The Community's History


This afternoon I was privileged to spend a couple of hours with a wonderful group of gay seniors.  Openhouse, a San Francisco organization devoted to providing housing and community for LGBT seniors, invited me to read from my novel and lead a discussion. 
Every second Sunday, the group meets for a potluck lunch and open discussion on a particular topic.  Today, about 10 men participated.  As soon as I walked through the doors, I was made to feel at home.  We sat in a circle and I read a couple of passages from The Heart’s History, which sparked a lively conversation about what it means to be gay in the contemporary world.  I was particularly pleased to have a chance to discuss the topic with men from an older generation, many of whom had come out in the 1970s, or even the 1960s.  The characters in The Heart’s History—not to mention its author—have the luxury of being able to argue about gay culture and the degree to which it can or should assimilate into the mainstream.  For people of an earlier generation, coming out of the closet or holding your lover’s hand in public was an act of courage. 

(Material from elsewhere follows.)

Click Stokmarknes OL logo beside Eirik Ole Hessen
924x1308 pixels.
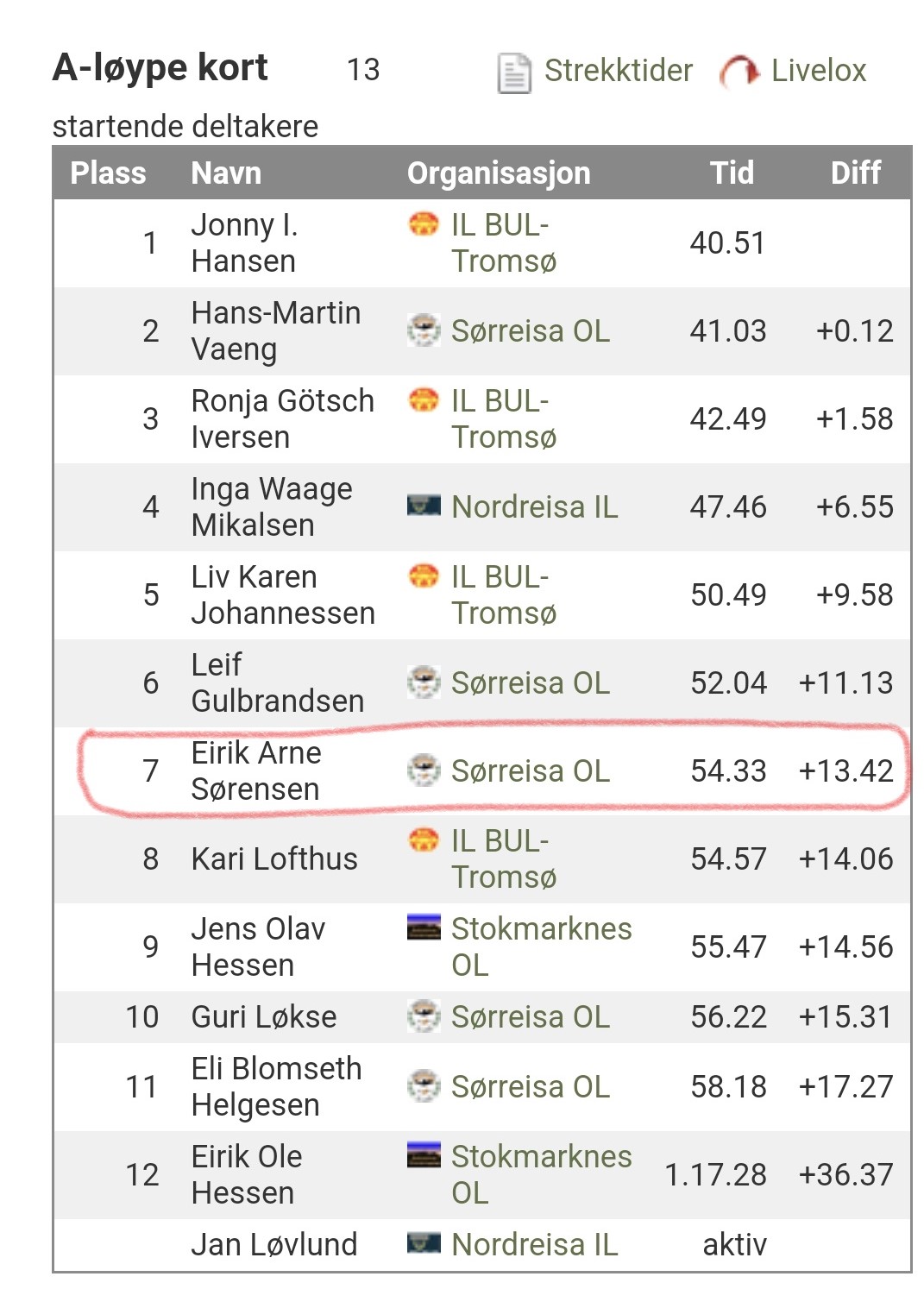coord(424,1155)
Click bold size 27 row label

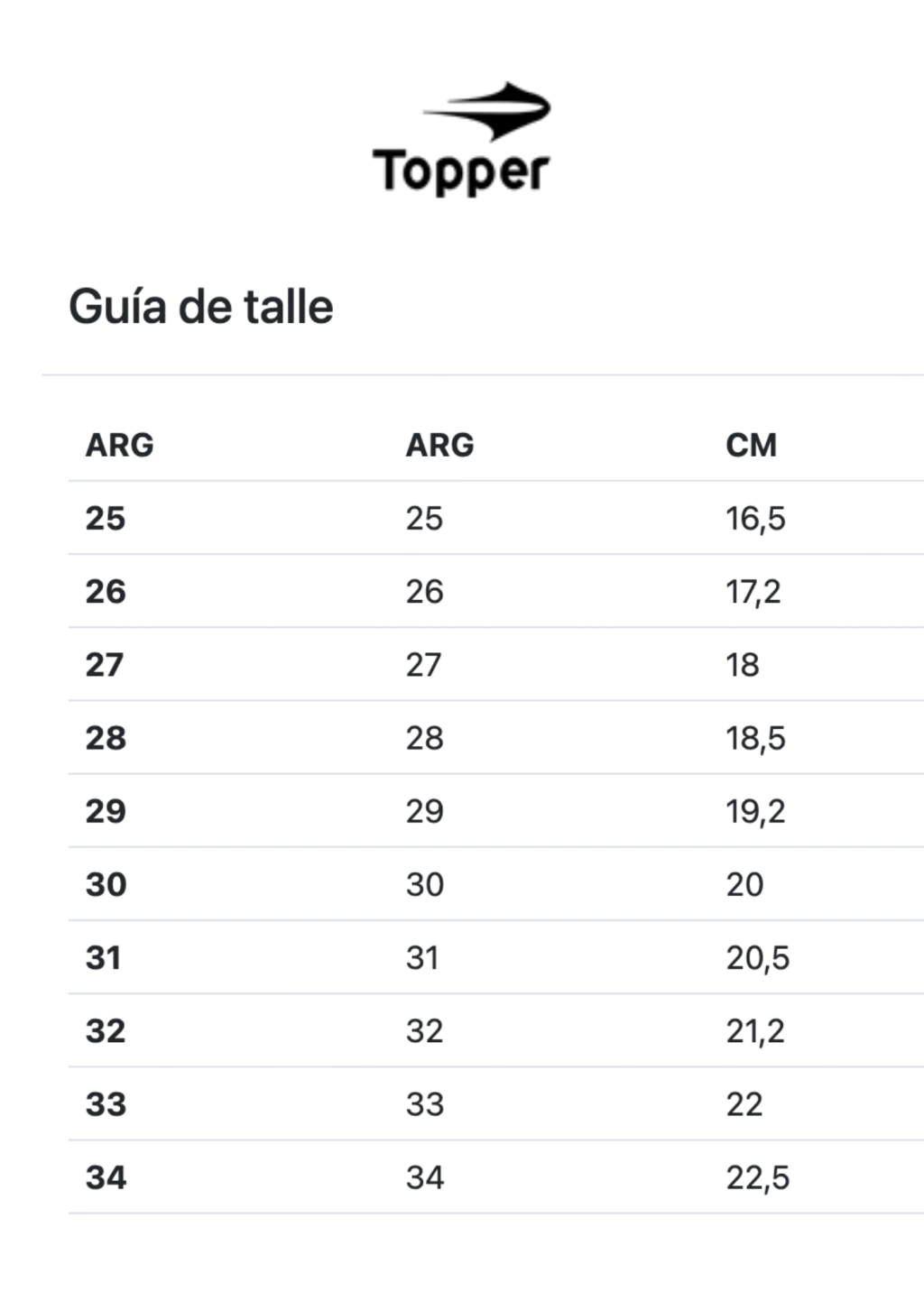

We talked a lot about how to define sexual orientation:  Is it about sex?  An ability to memorize lines from Joan Crawford movies?  One person summarized it simply:  Gay people are survivors.  We keep living out loud and fighting for our rights, despite the odds.
And that got me thinking.  No matter what the Far Right wishes, or how hard they may try, they’ll never get rid of us, because you don’t need gay people to make more gay people.  We don’t have to reproduce ourselves, and we don’t have to recruit.  Straight people take care of that for us.  Mother Nature must know something that the homophobes don’t.  She knows that we’re an essential part of the fabric of humanity. 
Sitting with these men who paved the way for me, as an earlier generation paved the way for them, I was acutely aware of how essential our history is to all of us.  Ours is indeed a history of the heart.  And lest we lose sight of that, as each generation is wont to do, I saw this afternoon that there are some ways in which I simply can’t compete.  I met a man today who once had sex in a bathhouse with Michel Foucault.  Now that’s history.